TASK:
Below is a listing from which only part is wanted; return exactly the lines from the one with "Vasile Dale (350, 296)" up to and including the one with "[button] (647, 107)".

INPUT RECORDS:
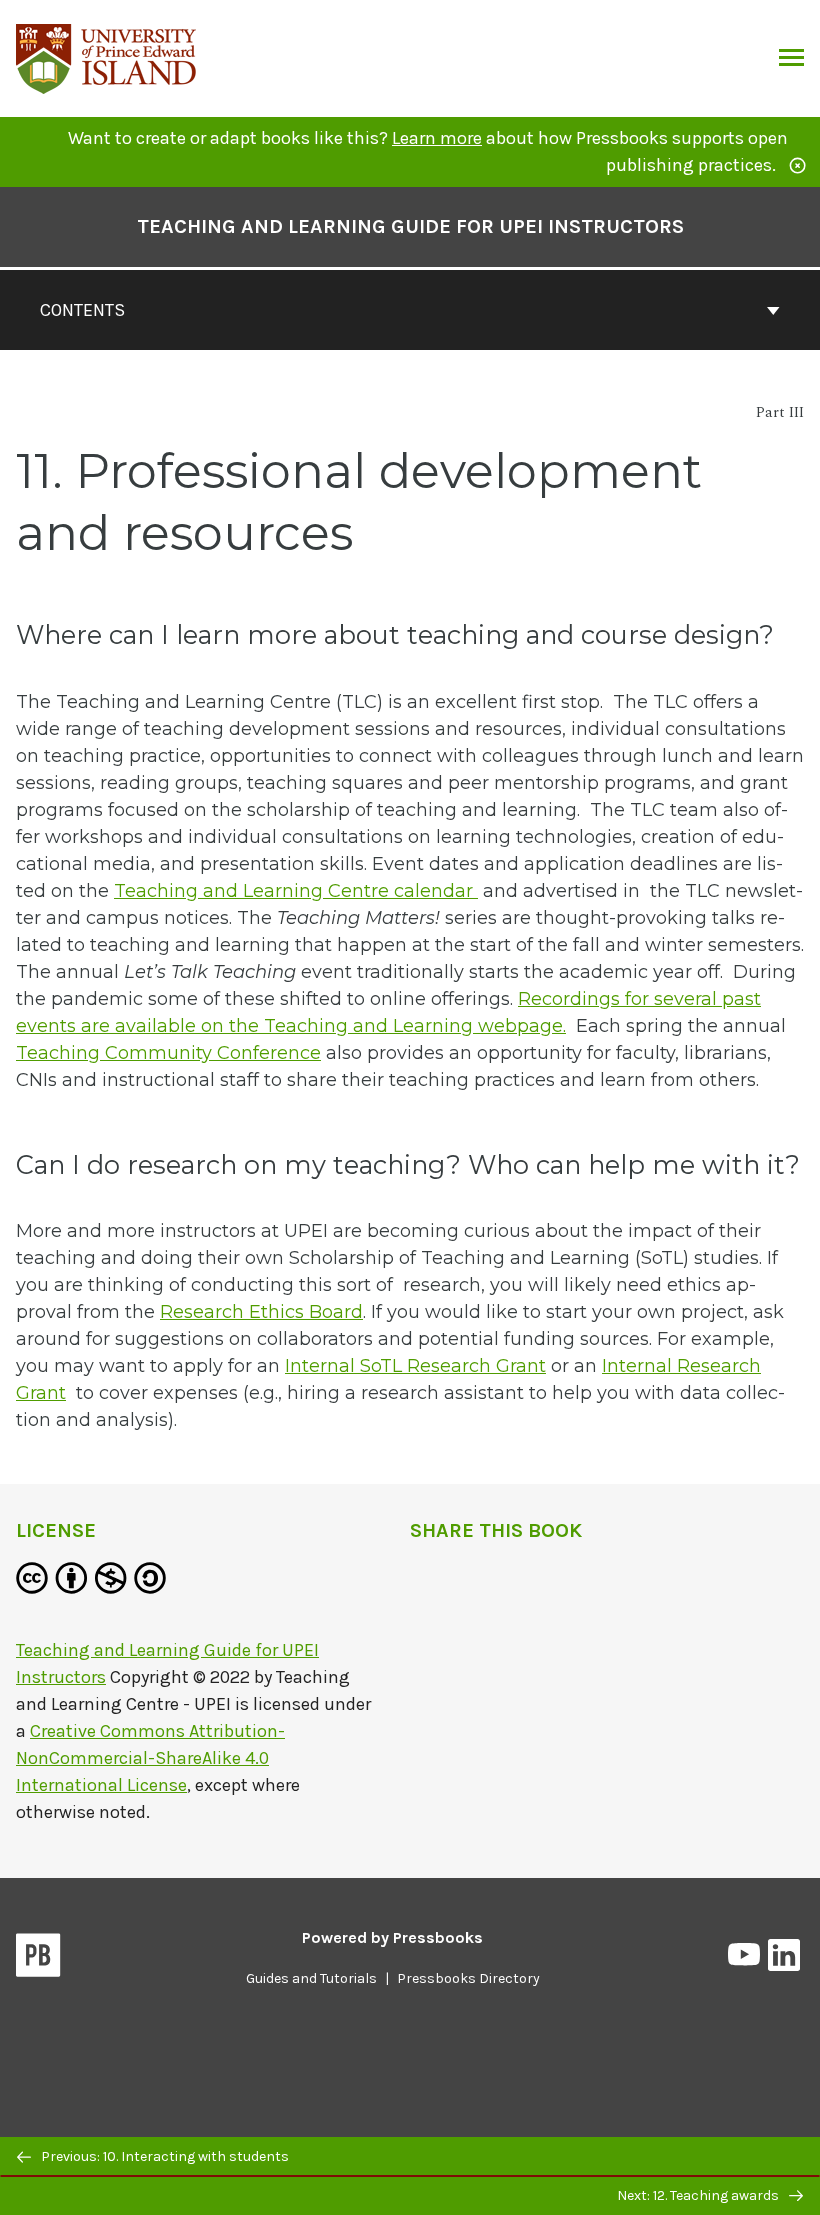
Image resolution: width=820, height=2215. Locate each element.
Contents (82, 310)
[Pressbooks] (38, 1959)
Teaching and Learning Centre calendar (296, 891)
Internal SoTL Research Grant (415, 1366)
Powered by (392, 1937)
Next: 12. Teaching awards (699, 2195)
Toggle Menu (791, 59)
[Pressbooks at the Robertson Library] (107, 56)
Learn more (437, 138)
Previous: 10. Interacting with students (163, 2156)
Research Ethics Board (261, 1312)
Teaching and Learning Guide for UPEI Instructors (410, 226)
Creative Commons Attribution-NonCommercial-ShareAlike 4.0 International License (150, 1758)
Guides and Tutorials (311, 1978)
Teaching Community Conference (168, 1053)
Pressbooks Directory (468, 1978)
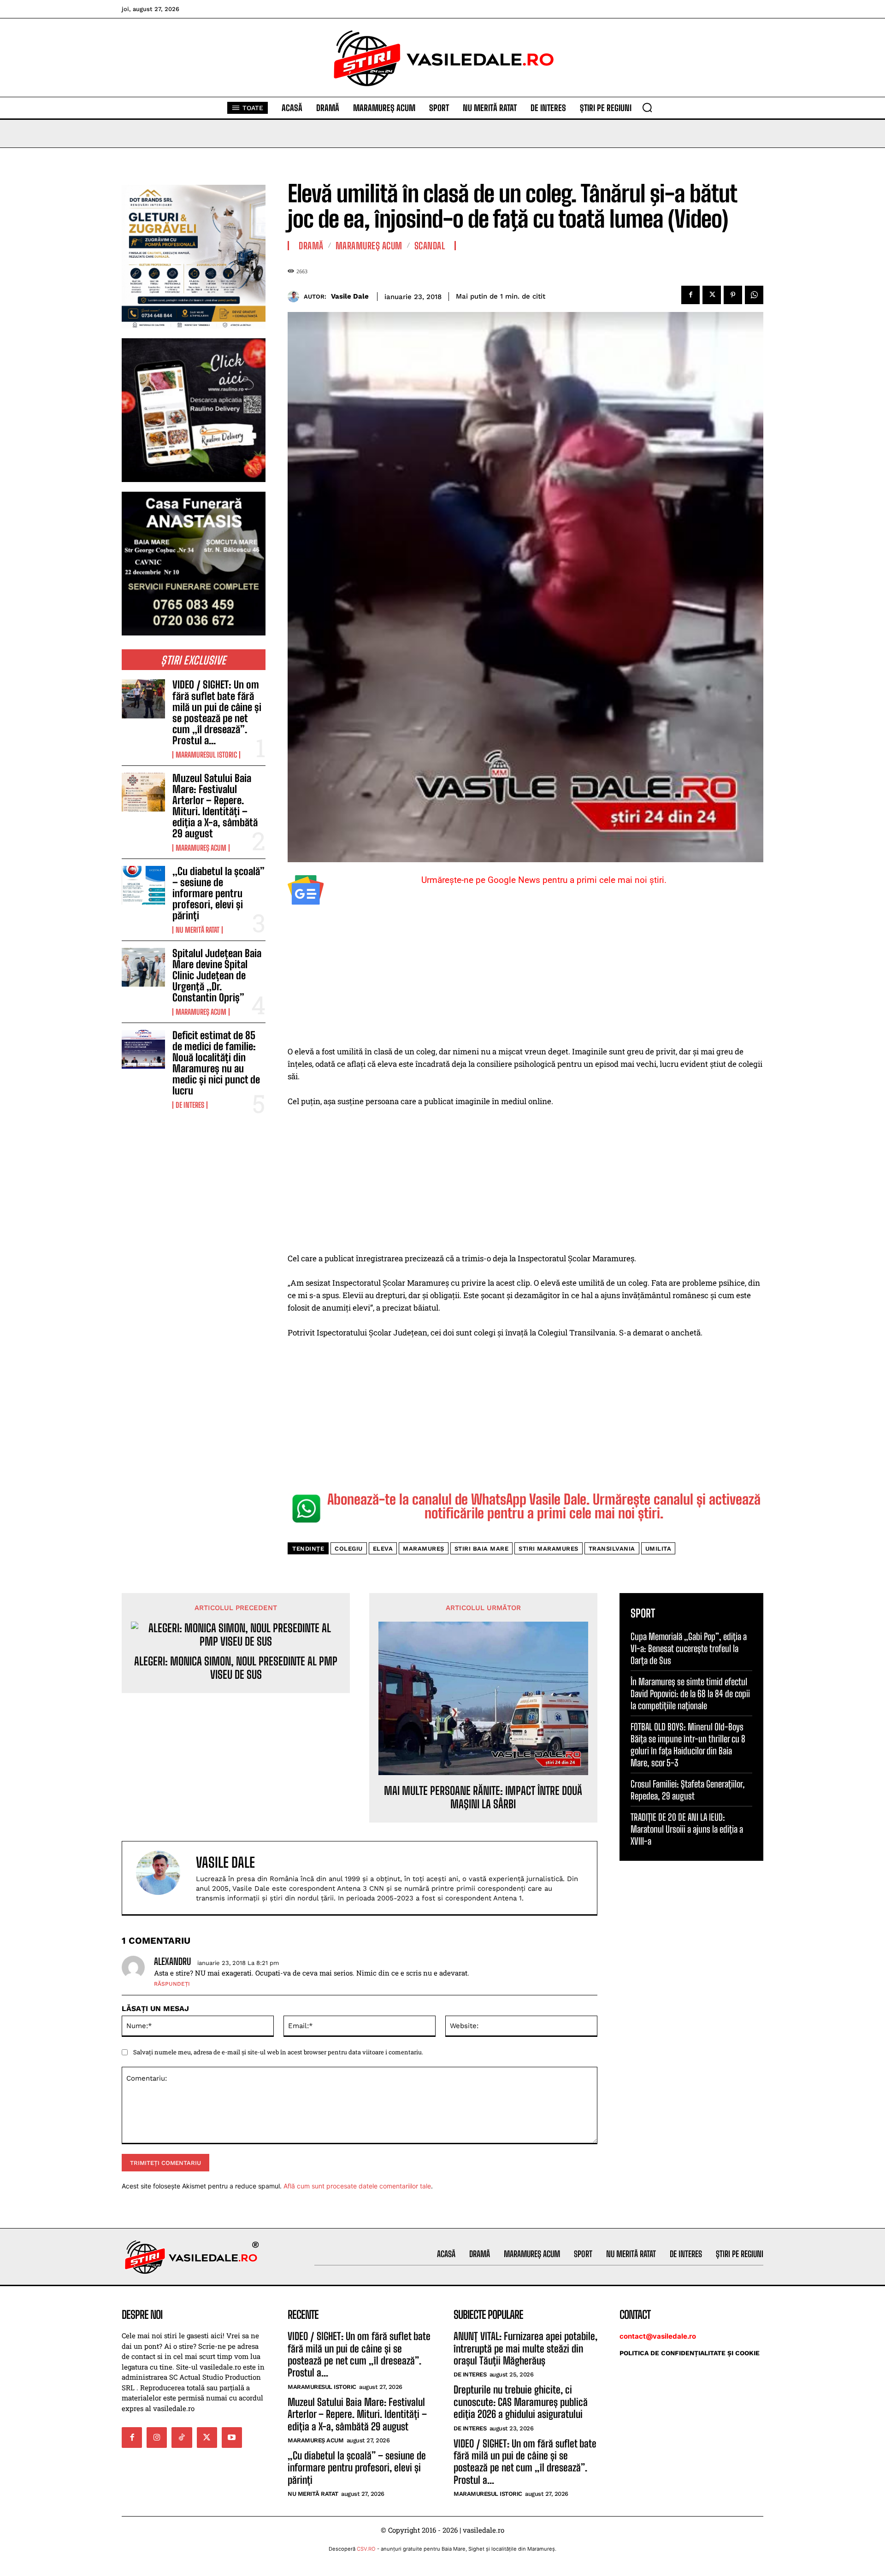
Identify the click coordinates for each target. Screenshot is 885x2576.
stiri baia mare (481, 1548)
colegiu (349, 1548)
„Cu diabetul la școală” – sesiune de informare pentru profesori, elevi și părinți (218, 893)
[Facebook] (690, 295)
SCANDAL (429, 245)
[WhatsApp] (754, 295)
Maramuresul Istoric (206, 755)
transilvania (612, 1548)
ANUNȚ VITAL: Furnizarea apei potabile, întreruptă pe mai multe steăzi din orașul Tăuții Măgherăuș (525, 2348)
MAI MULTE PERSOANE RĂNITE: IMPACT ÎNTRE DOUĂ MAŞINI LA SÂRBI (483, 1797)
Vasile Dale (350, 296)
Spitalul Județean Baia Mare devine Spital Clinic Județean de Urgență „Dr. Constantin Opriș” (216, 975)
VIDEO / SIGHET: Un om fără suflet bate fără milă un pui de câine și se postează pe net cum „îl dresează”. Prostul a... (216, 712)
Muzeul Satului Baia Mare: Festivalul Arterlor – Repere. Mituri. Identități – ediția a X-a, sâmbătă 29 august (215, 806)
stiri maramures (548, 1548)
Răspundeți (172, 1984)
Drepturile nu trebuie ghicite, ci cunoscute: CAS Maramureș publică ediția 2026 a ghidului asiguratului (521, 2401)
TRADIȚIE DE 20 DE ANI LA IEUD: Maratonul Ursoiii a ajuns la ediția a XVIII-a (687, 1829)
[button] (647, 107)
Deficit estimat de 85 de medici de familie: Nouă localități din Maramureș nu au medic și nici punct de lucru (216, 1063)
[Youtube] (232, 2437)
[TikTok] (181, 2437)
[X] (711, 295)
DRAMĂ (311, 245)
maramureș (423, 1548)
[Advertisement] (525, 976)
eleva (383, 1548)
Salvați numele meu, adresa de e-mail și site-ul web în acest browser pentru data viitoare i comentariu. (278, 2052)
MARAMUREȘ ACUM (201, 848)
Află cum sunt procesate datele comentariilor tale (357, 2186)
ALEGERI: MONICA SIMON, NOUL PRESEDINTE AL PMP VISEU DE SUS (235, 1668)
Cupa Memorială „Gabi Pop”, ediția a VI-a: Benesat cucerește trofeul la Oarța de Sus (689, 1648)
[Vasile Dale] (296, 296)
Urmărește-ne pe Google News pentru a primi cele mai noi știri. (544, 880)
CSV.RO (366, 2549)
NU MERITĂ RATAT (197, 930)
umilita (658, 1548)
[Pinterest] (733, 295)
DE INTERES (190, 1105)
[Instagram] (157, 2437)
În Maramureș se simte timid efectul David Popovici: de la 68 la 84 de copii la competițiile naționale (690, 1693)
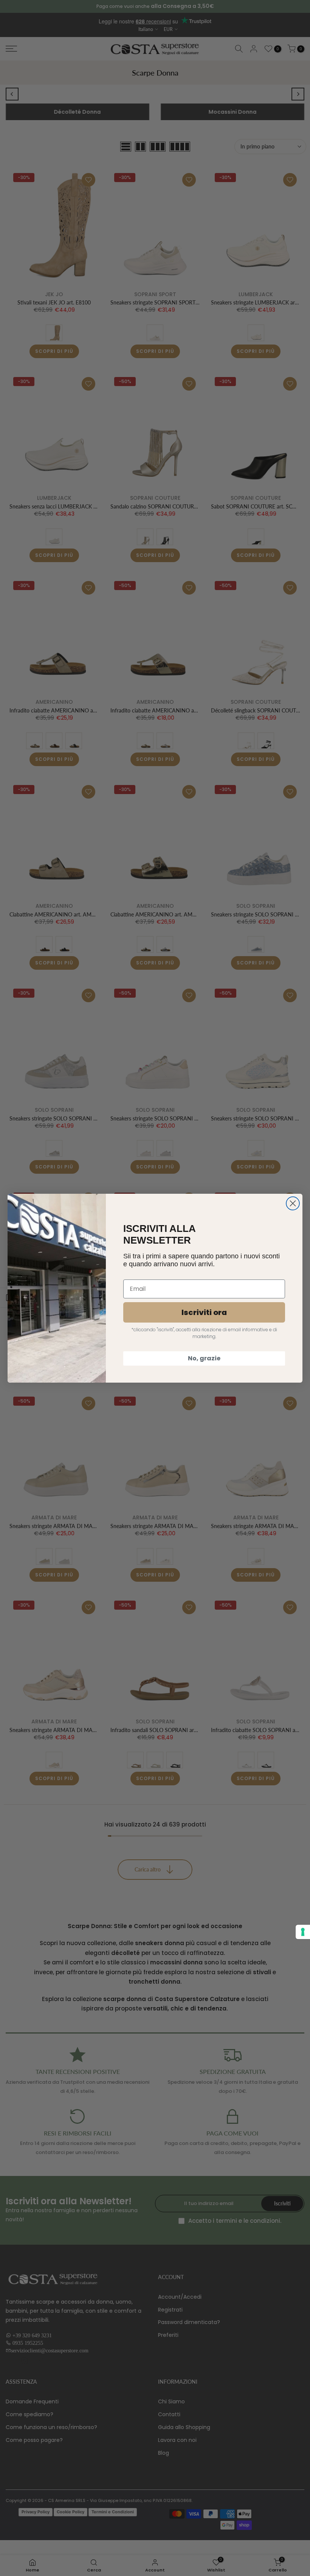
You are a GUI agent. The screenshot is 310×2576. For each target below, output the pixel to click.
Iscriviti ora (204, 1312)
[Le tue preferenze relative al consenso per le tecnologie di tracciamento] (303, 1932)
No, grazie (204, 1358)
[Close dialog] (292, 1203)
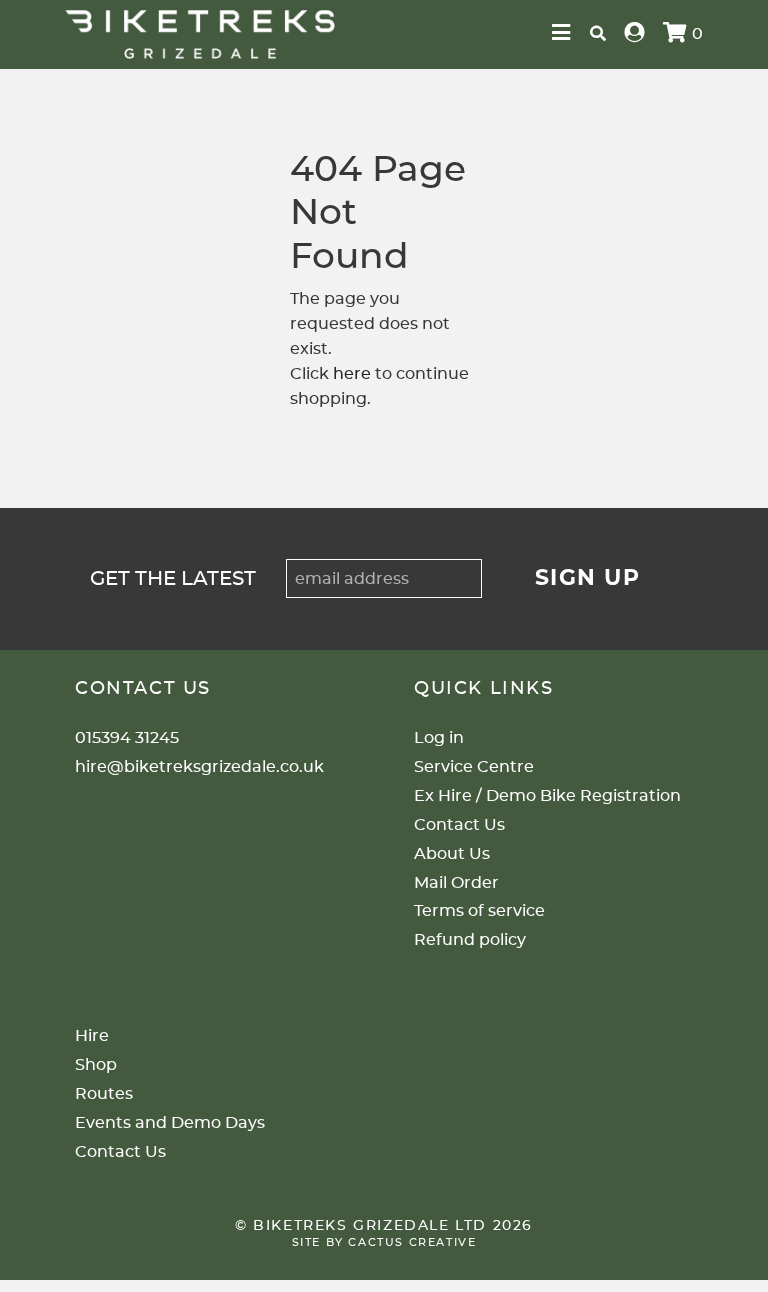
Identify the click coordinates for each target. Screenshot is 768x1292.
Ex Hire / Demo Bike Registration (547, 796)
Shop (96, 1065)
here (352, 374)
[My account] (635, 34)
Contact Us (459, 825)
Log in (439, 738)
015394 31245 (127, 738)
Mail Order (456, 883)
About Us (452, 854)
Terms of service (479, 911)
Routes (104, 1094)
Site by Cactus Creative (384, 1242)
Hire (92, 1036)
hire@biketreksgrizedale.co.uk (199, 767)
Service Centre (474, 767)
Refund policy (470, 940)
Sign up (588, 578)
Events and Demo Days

RESULT BELOW:
Vasile Dale (350, 296)
Spitalul Județean Baia Mare devine Spital Clinic Județean de Urgență „Dr. Constantin Opriș” (216, 975)
VIDEO / SIGHET: Un om fără suflet bate fără milă un pui de câine și se postează pe net cum „îl dresează”. Prostul a... (216, 712)
Muzeul Satului Baia Mare: Festivalul Arterlor – Repere. Mituri. Identități – ediția a X-a, sâmbătă 29 august (215, 806)
stiri maramures (548, 1548)
Răspundeți (172, 1984)
Drepturile nu trebuie ghicite, ci cunoscute: CAS Maramureș publică ediția 2026 a ghidului asiguratului (521, 2401)
TRADIȚIE DE 20 DE ANI LA IEUD: Maratonul Ursoiii a ajuns la ediția a XVIII-a (687, 1829)
[button] (647, 107)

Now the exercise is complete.